This fern is not aquatic. I had an email conversation with another fern collector (in addition to aquatic plants, I enjoy collecting terrestrial species) and this what he had to say:

This fern seems to be a "filmy fern". They live in situations immediately next to a waterfall or other very wet environment, but NOT under water. The humidity should approach 95-100% humidity. You could keep it in a terrarium but not an aquarium. They are difficult to keep in an apartment even with a terrarium.


----------



## ldk59 (Jan 30, 2009)

Solipsism said:


> They live in situations immediately next to a waterfall or other very wet environment, but NOT under water. The humidity should approach 95-100% humidity. You could keep it in a terrarium but not an aquarium. They are difficult to keep in an apartment even with a terrarium.


I'm guessing that noone informed UG's specimen of this limitation 

Good information to have though... thanks for taking the time to post it here roud:

Larry


----------



## Craigthor (Sep 9, 2007)

ldk59 said:


> I'm guessing that noone informed UG's specimen of this limitation
> 
> Good information to have though... thanks for taking the time to post it here roud:
> 
> Larry


Just because he has kept it growing for more then a year now submerged :icon_lol:


----------



## Ugly Genius (Sep 27, 2003)

I didn't get the memo on that one. The things been growing great in all of my tanks for a while now. It must be a different fern than what the fern collector identified it as. Or maybe I keep the water so CO2ified, the thing thinks it's breathing air.


----------



## CL (Mar 13, 2008)

Ugly Genius said:


> CO2ified


Carbonated? :hihi:

These ferns grew like mad when I had them in my near 100% humidity grow out tank.


----------



## Solipsism (Apr 14, 2010)

That it's not aquatic doesn't necessarily mean that it can't grow underwater.

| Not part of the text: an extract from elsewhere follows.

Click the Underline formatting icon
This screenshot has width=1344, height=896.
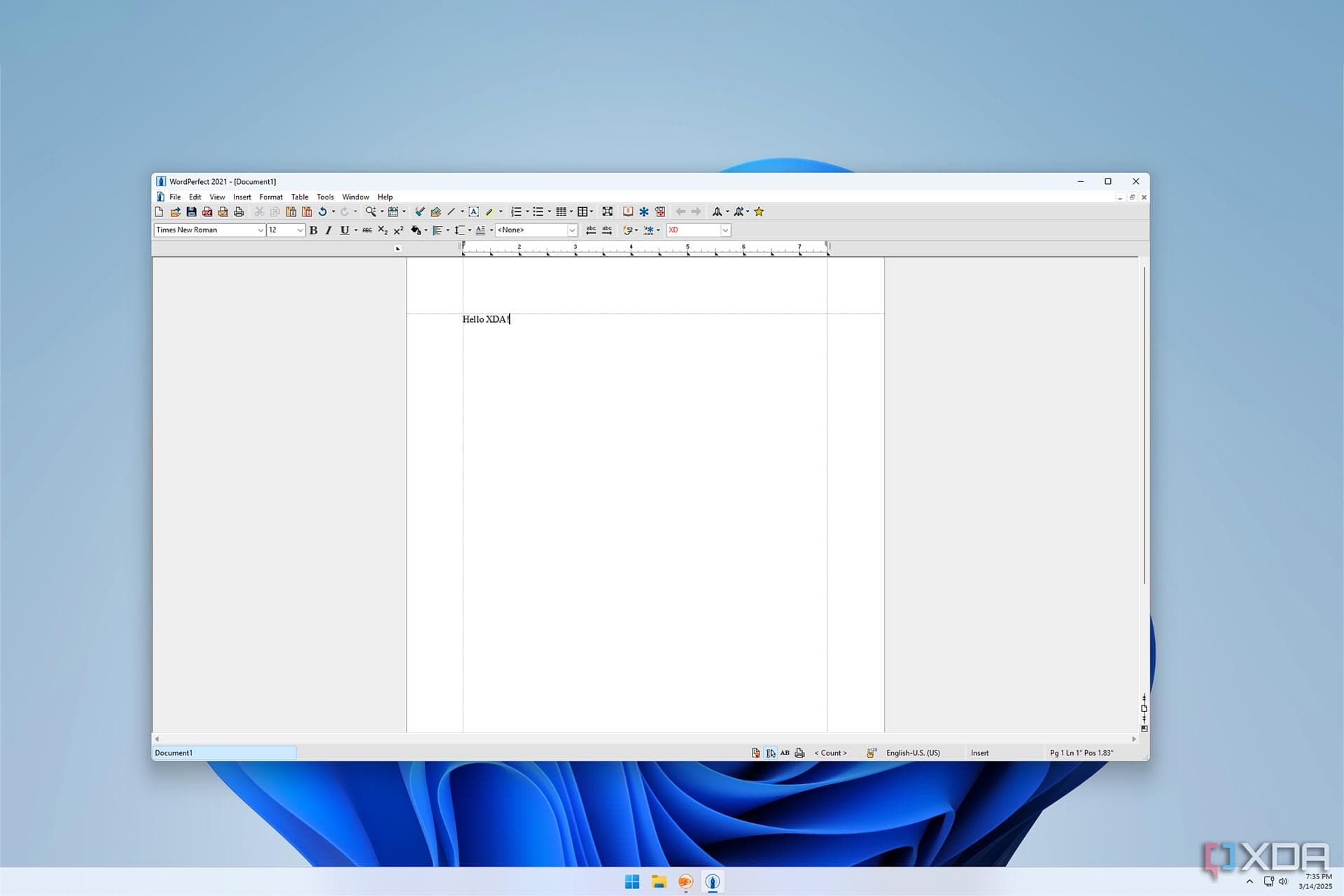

As hobbyists we're playing with the nature of things (tying down a liverwort anyone?).


----------



## Ugly Genius (Sep 27, 2003)

If a plant can grow and reproduce underwater and/or requires permanently saturated soil, is it not aquatic? At least partially so? (I'm not asking this facetiously.) I am curious as to what would make a plant such as this "non-aquatic" if it can survive and thrive submerged for a prolonged period of time.
Many plants termed "non-aquatic" or "terrestrial" in this hobby, will, after a given amount of time, perish in submerged conditions. Mondo Grass is one such plant. This fern has not only survived, but has grown quite readily for close to a year in high and low-tech tanks.
Perhaps I have a definition different from the technical one, but to me if a plant exhibits growth and reproduction submersed for longer than, say, six months, I assume it is at least partially aquatic as it has adapted to live under water. 
Is this incorrect?


----------



## Robert H (Apr 3, 2003)

I think what would make a plant a true aquatic is if it could grow completely submersed in its own habitat. What is it designed by nature to do. We force feed plants to adapt to the enviornment we create. Some adapt more easily than others.


----------



## @[email protected] (Oct 24, 2007)

i dont think there is a set meaning to the term "aquatic". for instance, many plants we keep in our aquariums would grow to the surface, grow horizontally along the surface, and send immersed growth shoots out of the tank (wisteria for instance does this). that would be more like amphibious than aquatic IMO. then there are plants like lilies (ex. the banana plant). the crown and roots are submerged and it will (if it can) grow its leaves right on the surface. the top of the leaf is dry, so it has access to the atmosphere. if the leaf's surface is wet for too long it rots. 

as far as im concerned, the fern is a bog plant. like almost all of the plants we keep.


----------



## Greasy (Aug 16, 2009)

A bit of an update on this plant, apparently it is of the Asplenium genus instead of Crepidomanes, according to this article:

http://translate.google.com/transla...:en-US:official&biw=1189&bih=652&prmd=ivnsbfd

Does anyone still have it? Haven't seen to many posts with it lately. I recently bought one for a vivarium, figure it might come in handy when my fish tanks goes back up.


----------



## bloo (Jan 20, 2010)

I know this is an old thread, but it is relevant to me at the moment. 

I've had this growing in my low tech 265g gal for almost a year now. I just pulled it to my work 65g because I'm in the process of rescaping both tanks a bit. I had it up in some driftwood fairly high. I didn't really know where to put it, but it did very well there (completely submerged). It is a slow but steady grower. The roots get a bit unsightly, but new small plants grow from the roots if you want to propagate it. The fronds stay in nice upright form. Stiff and vertical. My tallest frond is about 16". It is a really nice plant imo.


----------